Combination of IFN-γ (interferon gamma) and TNF-α (tumor necrosis factor-alpha) enhances apoptosis in SK-N-MC cells. Cells were treated with IFN-γ (10 ng/mL) and TNF-α 20 ng/mL) alone and in combination for 48 h, and analyzed for apoptosis: (A) hypodiploid population by flow-cytometry; (B) DNA fragmentation; (C) Poly (ADP-ribose)polymerase (PARP) cleavage by immunoblotting; and (D) Casapase-8 activity assay. The figures are representative of 2 similar experiments.

Figure 3

Combination of IFN-γ and TNF-α up-regulates the expression of Prostate apoptosis response-4 (Par-4). SK-N-MC cells were treated with IFN-γ (10ng/mL) and TNF-α (20 ng/mL) alone and in combination and analyzed for the expression of Par-4 by: (A) RT-PCR; (B) immunoblotting.
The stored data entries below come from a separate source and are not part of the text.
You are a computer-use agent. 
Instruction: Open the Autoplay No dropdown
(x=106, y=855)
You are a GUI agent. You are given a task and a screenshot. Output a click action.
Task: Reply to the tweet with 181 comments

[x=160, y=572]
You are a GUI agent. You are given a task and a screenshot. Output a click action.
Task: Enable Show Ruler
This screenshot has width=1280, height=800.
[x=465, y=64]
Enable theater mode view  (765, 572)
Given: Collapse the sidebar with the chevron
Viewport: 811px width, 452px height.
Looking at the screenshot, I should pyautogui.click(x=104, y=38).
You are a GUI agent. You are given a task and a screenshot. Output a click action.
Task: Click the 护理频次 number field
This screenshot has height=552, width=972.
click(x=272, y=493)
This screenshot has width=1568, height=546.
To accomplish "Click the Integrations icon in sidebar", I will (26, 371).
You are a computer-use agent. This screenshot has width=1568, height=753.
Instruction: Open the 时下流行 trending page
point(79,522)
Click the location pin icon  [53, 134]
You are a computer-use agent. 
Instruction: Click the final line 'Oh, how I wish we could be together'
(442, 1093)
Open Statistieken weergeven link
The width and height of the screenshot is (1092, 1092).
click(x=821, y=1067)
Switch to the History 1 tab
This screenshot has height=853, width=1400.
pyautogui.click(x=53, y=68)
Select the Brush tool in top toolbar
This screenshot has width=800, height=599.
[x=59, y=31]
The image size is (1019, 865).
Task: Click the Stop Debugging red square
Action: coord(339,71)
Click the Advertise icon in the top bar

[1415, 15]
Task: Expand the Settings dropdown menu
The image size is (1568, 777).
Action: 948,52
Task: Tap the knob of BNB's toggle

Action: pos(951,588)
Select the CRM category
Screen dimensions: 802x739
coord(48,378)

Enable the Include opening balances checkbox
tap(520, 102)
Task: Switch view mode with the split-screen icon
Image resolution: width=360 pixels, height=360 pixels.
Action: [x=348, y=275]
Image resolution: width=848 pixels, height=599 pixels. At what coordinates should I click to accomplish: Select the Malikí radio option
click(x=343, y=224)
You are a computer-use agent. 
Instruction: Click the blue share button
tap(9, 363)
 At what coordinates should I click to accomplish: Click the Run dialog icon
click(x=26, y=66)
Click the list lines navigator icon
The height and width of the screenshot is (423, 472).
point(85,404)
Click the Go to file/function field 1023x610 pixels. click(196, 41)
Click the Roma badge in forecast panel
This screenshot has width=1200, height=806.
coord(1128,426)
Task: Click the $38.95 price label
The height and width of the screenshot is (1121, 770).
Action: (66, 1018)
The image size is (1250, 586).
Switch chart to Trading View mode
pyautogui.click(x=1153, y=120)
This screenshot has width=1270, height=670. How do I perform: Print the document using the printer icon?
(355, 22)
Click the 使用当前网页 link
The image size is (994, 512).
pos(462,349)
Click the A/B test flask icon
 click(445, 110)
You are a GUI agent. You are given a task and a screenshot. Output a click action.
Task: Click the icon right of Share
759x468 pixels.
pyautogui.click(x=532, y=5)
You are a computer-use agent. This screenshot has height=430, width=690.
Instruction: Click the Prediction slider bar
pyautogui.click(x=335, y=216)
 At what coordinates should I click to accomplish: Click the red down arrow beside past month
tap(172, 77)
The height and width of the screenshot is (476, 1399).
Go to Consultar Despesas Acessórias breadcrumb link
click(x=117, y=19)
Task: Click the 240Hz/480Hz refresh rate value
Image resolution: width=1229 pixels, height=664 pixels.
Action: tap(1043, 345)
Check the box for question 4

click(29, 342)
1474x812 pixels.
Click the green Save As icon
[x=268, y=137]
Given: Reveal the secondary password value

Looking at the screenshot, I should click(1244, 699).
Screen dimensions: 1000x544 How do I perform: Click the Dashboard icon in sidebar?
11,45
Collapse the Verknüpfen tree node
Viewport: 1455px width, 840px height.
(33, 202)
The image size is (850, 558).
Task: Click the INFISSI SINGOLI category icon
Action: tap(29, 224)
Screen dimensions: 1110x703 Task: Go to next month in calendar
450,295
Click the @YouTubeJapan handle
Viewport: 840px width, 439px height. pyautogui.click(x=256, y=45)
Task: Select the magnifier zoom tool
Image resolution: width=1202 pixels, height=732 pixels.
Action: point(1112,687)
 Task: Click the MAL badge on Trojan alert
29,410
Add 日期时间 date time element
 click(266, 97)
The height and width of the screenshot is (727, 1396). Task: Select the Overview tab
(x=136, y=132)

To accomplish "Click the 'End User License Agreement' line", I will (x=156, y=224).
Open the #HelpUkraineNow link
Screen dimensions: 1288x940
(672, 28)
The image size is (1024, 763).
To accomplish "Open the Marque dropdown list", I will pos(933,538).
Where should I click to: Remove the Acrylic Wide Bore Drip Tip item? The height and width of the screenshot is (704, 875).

Actin was used as loading control in both; (C) Immunofluorescence shows merged images with Par-4 (red) and nucleus (blue); Bar = 20 μm and (D) Immunoblotting represents level of Par-4 in cytoplasmic, and nuclear fraction of SK-N-MC cells at 48 h with actin and lamin-a/c as loading control, respectively.

Figure 4

Down-regulation of anti-apoptotic proteins in SK-N-MC cells treated with the combination of IFN-γ and TNF-α. (A) SK-N-MC cells were treated with IFN-γ (10 ng/mL) and TNF-α (20 ng/mL) alone and in combination for 24 h and 48 h. Lysates were subjected to SDS-PAGE, followed by western blot analysis with the antibodies indicated; (B) SK-N-MC cells grown on glass cover slips were exposed to IFN-γ (10 ng/mL) and TNF-α (20 ng/mL) and in combination for 48 h, and analyzed for the localization NF-κB/p65 by immunofluorescence (Bar = 20 μm); and (C) immunoblotting analysis. Bcl-2: B-cell lymphoma-2; Ak mouse strain thymoma: Akt.

Figure 5

Activation of Signal Transducer and Activator of Transcription-1 (STAT1) on phosphorylation by IFN-γ alone and in combination with TNF-α. (A) Activation of phospho-STAT1 (Try-701) in IFN-γ and in combination with TNF-α by immunoblotting; (B) Decrease in total PARP in cells treated with STAT1 inhibitor (Stattic) at 2.5 µg/mL; and (C) Expression of suppressor of cytokine signaling-3 (SOCS3) on combination treatment for 48 h determined by immunoblotting. −: untreated; +: treated.

Figure 6

Correlative gene-expression profile of IFN-γ and TNF-α in relation with Par-4 of human neuroblastoma datasets. Three datasets from neuroblastoma patients were obtained from gene expression omnibus (GEO) database (A) We evaluated the individual correlation between Par-4 with IFN-γ or TNF-α and significance value described for one dataset; (B) positive (upper panel; also upper panel in (C)); and negative (lower panel; also lower panel in (C)) synergies were determined in the datasets by determining the correlation between differentially regulated Par-4 with IFN-γ and TNF-α together. GSE: GEO accession number; *: detail analysis presented in (B,C).

Figure 7

Expression levels of IFN-γ, TNF-α, and PAR-4 in neuroblastoma patients and their survival. Normalized gene expression of IFN-γ, TNF-α, and PAR-4 were analyzed in patients with their survival outcome. Dunn’s Multiples comparison was used to determine significant differences between groups (**** p < 0.0001).